*Source passage*:
* START *
I wish to summarise the issues in two statements. Firstly, that Kenyans are telling the Judiciary that it has become so alienated from them and their aspirations that it may not be serving the purpose for which it was created.

Article 159 of the Constitution says that judicial authority is derived from the people and vested in the courts.

Judges and magistrates cannot therefore take on an attitude of independence that in effect derogates the basic fact that they are supposed to be exercising that authority for the welfare of the people.

When people complain that judges and magistrates are now compromising their welfare, and sometimes their lives, in the interest of a self-mandated commission to extend the rights of criminal suspects to the highest-level possible, it is callous in the extreme for the Judiciary to answer them not by promising to explore a better balance but by promising to continue throwing away criminal cases.

The second point Kenyans are making is that it has become so rife with corruption that it is no longer a useful instrument in the fight against graft.

These accusations of corruption are not unfairly made against the Judiciary by people who want to compromise judicial independence.

They were first made by the heads of the Judiciary. It is Chief Justices Willy Mutunga and David Maraga who should come out and tell us what they meant by the accusations they made against their colleagues and why nothing was done about it.

In my analysis, the reason why Dr Mutunga paid and Mr Maraga continues to pay lip service to corruption within the Judiciary is because the Chief Justice doesn’t have the power.

In the 2010 Constitution, the Chief Justice is described as the head of the Judiciary but is given no power of discipline over judges and magistrates.
* END *
*What to do*:
1) Print the stretch of the passage on Kenya's Judiciary from "They were first" through "have the power.".
2) In one to three sentences, explain why the passage on Kenya's Judiciary says Dr Mutunga and Mr Maraga only paid lip service to corruption within the Judiciary.

*Source data*:
* START *
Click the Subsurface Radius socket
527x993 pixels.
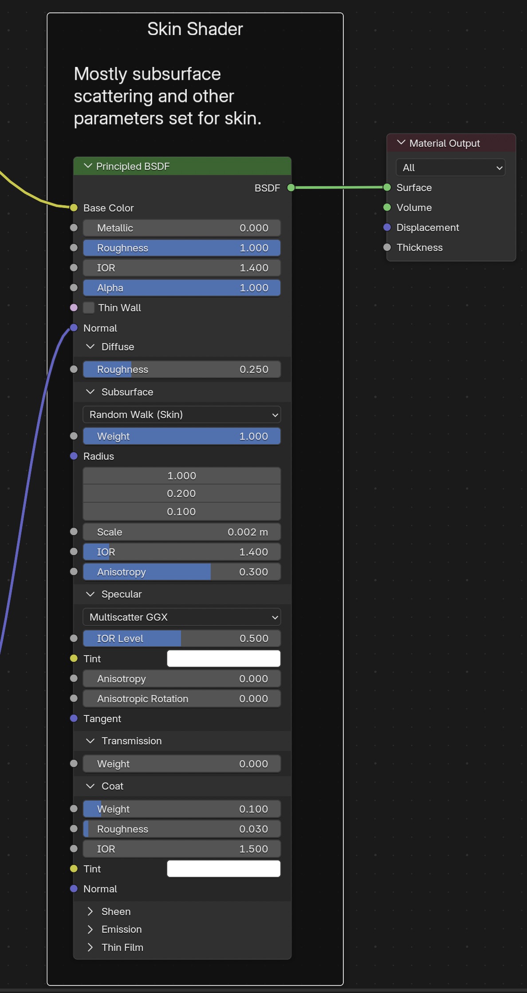pyautogui.click(x=74, y=456)
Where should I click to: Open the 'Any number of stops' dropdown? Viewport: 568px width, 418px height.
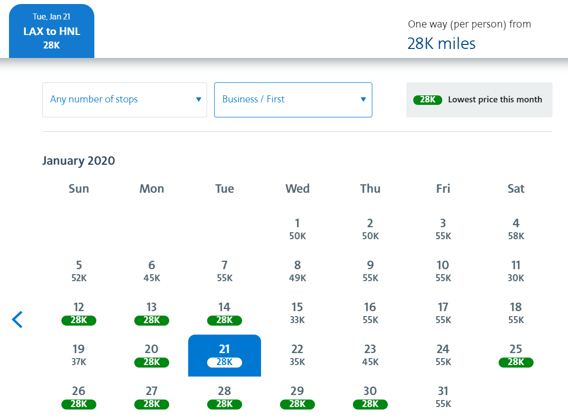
* END *
*Answer set*:
1)
They were first made by the heads of the Judiciary. It is Chief Justices Willy Mutunga and David Maraga who should come out and tell us what they meant by the accusations they made against their colleagues and why nothing was done about it.

In my analysis, the reason why Dr Mutunga paid and Mr Maraga continues to pay lip service to corruption within the Judiciary is because the Chief Justice doesn’t have the power.

2) In the writer's analysis, the Chief Justice lacks the power to act on it. The 2010 Constitution describes the Chief Justice as head of the Judiciary but gives that office no power of discipline over judges and magistrates.